### [Lesetext]
Homöopathie-Kritik macht sich bezahlt. Dr. Natalie Grams hat ihr zweites Buch veröffentlicht. Sie zeigt, mit welchen Halbwahrheiten Anhänger alternativer Therapien um Patienten buhlen – und welche Sonderstellung manche Verfahren haben. Doch wie neu sind die Erkenntnisse?
Heilberufler kennen Dr. Natalie Grams nur allzu gut. Früher arbeitete sie als homöopathische Ärztin. Nach umfangreichen Recherchen wandte sie sich von dieser Lehre komplett ab und veröffentlichte ihr erstes kritisches Buch zum Thema Homöopathie – quasi ein Stück Vergangenheitsbewältigung, an dem sie die Leser teilnehmen lässt. Bei Alternativmedizinern gilt sie seither als „Nestbeschmutzerin“. Jetzt legt Grams mit ihrem neuen Werk „Gesundheit! Ein Buch nicht ohne Nebenwirkungen“ nach. Sie erklärt nicht nur, warum Fakten nicht verhandelbar sind. Vielmehr zeigt die Ärztin, dass ein Netz aus arzneimittel- und sozialrechtlichen Ausnahmen alternative Theapien regelrecht schützt. Gibt es wirklich Neues zu berichten? Wir haben einen Blick in das Traktat geworfen.

### [Ziel der Aufgabe]
Aktualisiere im Text über Homöopathie-Kritik die Passage von „Heilberufler kennen Dr.“ bis einschließlich „das Traktat geworfen.“, indem du „Heilberufler“ durch „Apotheker“ ersetzt. Für die Arbeit mit dem Text über Homöopathie-Kritik sind die Einträge ohne Belang.

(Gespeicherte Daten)

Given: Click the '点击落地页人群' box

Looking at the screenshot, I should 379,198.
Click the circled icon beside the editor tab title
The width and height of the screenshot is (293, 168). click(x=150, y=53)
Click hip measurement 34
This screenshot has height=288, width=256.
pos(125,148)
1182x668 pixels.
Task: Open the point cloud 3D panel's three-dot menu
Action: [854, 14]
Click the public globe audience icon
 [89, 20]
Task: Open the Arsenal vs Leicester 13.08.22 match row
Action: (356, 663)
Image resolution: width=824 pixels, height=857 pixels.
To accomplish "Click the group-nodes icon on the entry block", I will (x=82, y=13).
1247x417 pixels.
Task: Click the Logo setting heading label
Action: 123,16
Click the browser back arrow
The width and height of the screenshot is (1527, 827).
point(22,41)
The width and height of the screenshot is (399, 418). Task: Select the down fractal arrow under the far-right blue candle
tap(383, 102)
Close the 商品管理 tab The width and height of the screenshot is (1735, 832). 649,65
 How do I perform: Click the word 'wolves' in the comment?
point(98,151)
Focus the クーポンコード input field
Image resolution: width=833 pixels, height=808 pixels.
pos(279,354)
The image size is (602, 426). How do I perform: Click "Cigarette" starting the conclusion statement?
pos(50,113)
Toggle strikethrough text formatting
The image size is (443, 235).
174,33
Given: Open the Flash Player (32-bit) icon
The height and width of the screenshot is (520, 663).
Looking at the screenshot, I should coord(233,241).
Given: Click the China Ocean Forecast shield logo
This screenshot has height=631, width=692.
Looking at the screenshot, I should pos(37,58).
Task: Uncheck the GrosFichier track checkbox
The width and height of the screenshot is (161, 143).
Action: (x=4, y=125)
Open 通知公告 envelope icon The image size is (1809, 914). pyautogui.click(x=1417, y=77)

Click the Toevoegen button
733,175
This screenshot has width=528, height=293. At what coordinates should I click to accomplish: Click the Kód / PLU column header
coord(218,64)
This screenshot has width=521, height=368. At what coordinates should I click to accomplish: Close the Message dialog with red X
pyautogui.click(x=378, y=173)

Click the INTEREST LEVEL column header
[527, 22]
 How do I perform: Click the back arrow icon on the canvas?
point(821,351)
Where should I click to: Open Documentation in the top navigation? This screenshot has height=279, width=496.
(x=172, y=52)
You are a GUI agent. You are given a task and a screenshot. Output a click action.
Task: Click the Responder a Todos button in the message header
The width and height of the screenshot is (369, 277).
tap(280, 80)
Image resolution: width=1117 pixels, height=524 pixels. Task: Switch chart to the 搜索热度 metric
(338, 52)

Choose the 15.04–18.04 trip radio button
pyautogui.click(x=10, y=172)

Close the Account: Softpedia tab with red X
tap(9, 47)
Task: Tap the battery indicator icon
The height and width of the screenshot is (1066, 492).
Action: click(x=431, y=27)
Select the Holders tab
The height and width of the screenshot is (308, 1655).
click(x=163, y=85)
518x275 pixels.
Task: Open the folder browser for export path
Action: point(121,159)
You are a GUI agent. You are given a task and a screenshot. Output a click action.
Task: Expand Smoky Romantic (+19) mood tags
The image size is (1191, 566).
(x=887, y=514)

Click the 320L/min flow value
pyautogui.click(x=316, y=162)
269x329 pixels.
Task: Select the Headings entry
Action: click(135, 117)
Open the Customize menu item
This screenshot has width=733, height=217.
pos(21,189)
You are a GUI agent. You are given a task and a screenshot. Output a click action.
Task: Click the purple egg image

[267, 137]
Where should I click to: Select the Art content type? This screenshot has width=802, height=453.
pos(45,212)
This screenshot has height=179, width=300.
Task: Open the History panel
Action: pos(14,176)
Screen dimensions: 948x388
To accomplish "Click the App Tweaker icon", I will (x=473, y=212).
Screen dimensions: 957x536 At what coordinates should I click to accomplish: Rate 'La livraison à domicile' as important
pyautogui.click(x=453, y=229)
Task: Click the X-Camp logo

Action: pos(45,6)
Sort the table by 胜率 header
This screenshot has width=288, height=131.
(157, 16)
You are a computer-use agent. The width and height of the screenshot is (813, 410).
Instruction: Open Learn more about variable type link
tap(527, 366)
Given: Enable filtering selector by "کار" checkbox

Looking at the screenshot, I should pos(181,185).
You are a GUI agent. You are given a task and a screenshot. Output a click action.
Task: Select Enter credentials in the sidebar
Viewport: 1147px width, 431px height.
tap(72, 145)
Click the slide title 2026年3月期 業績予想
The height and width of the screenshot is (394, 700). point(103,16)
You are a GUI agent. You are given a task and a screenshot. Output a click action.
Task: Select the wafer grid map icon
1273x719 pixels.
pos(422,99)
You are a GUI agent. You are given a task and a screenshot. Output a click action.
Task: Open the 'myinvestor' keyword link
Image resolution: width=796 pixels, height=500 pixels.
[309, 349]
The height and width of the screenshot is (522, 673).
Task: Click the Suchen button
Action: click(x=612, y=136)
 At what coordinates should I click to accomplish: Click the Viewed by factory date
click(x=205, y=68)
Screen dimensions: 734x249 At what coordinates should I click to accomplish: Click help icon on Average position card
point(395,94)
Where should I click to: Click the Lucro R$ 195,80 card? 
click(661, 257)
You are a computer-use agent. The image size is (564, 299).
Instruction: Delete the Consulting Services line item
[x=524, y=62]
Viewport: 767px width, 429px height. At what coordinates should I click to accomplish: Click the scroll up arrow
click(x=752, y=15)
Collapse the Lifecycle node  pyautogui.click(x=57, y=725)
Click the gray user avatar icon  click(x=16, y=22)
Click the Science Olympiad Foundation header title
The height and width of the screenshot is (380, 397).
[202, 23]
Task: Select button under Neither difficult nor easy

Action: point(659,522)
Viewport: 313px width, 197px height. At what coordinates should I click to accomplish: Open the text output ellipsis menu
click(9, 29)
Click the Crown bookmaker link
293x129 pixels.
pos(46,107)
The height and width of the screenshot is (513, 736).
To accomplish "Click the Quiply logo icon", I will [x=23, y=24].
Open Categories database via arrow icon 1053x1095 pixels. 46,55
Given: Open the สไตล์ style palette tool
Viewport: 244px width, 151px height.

### [Lösung]
Apotheker kennen Dr. Natalie Grams nur allzu gut. Früher arbeitete sie als homöopathische Ärztin. Nach umfangreichen Recherchen wandte sie sich von dieser Lehre komplett ab und veröffentlichte ihr erstes kritisches Buch zum Thema Homöopathie – quasi ein Stück Vergangenheitsbewältigung, an dem sie die Leser teilnehmen lässt. Bei Alternativmedizinern gilt sie seither als „Nestbeschmutzerin“. Jetzt legt Grams mit ihrem neuen Werk „Gesundheit! Ein Buch nicht ohne Nebenwirkungen“ nach. Sie erklärt nicht nur, warum Fakten nicht verhandelbar sind. Vielmehr zeigt die Ärztin, dass ein Netz aus arzneimittel- und sozialrechtlichen Ausnahmen alternative Theapien regelrecht schützt. Gibt es wirklich Neues zu berichten? Wir haben einen Blick in das Traktat geworfen.